• Le marché canadien de l’emploi s’embrase : le chômage est en chute libre.
  • L’emploi au Canada augmente plus rapidement qu’aux États-Unis.
  • La Banque du Canada temporisera encore longtemps; les marchés commencent à réagir à nos prévisions de hausse des taux. 
 
  • Emplois au Canada en milliers sur un mois/taux de chômage en %, en données désaisonnalisées, novembre 2025 :
  • Données réelles : 53,6/6,5
  • Banque Scotia : -15/7,0
  • Consensus : -2,5/7,0
  • Auparavant : 66,6/6,9

L’étonnante résilience du marché canadien de l’emploi donne au clan canadien une meilleure raison de se présenter avec confiance à la table des négociations avec l’administration Trump. Les marchés ont réagi aux derniers chiffres publiés en haussant massivement les rendements à court terme (2 ans : +17 points de base) et en anticipant une hausse des taux de la BdC lors des prochaines réunions de septembre ou d’octobre, ce qui cadre avec notre prévision de +50 points de base pour le S2 de 2026.
==================================================
Défi 1: Retapez le texte sur l'emploi au Canada depuis « L’étonnante résilience du » jusqu'à « le S2 de 2026. » inclus.
Défi 2: Prolongez le texte sur l'emploi au Canada en reprenant juste après sa dernière phrase.
==================================================
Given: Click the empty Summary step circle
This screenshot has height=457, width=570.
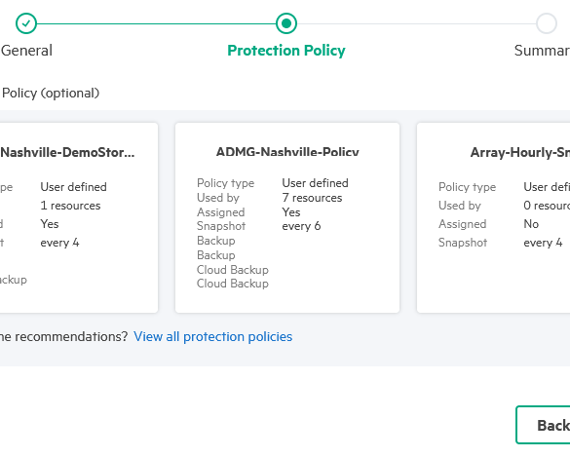Looking at the screenshot, I should pyautogui.click(x=547, y=23).
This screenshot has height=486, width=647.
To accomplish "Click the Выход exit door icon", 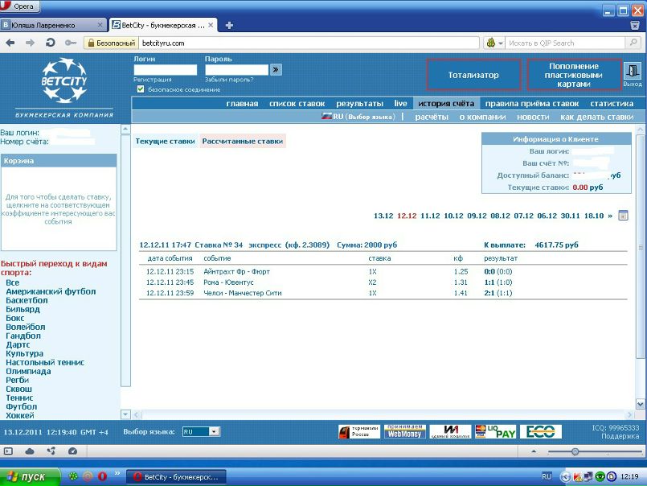I will 633,73.
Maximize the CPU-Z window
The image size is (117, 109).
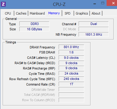(103, 3)
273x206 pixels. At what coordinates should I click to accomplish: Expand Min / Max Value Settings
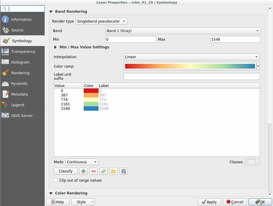coord(55,47)
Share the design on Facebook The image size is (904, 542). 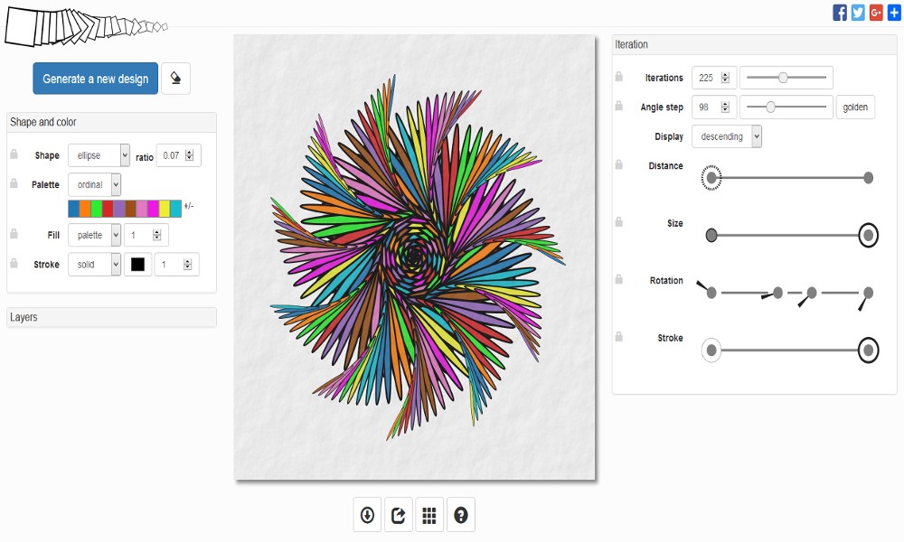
==================================================
Résultat obtenu 1:
L’étonnante résilience du marché canadien de l’emploi donne au clan canadien une meilleure raison de se présenter avec confiance à la table des négociations avec l’administration Trump. Les marchés ont réagi aux derniers chiffres publiés en haussant massivement les rendements à court terme (2 ans : +17 points de base) et en anticipant une hausse des taux de la BdC lors des prochaines réunions de septembre ou d’octobre, ce qui cadre avec notre prévision de +50 points de base pour le S2 de 2026.

Résultat obtenu 2:
Il s’est encore créé le mois dernier 54 000 emplois. Le lecteur trouvera certains détails dans le graphique 1. La séquence de trois grands gains d’affilée totalise environ 181 000 emplois créés en trois mois à peine. En rythme annualisé, 725 000 emplois ont été créés d’un océan à l’autre, ce qui ne s’est produit qu’à deux autres occasions depuis le lancement de l’Enquête sur la population active dans les années 1970 : 2021 et 2022 se sont illustrées à l’issue de la pandémie, alors que le marché reprenait du mieux après avoir perdu presque un million d’emplois.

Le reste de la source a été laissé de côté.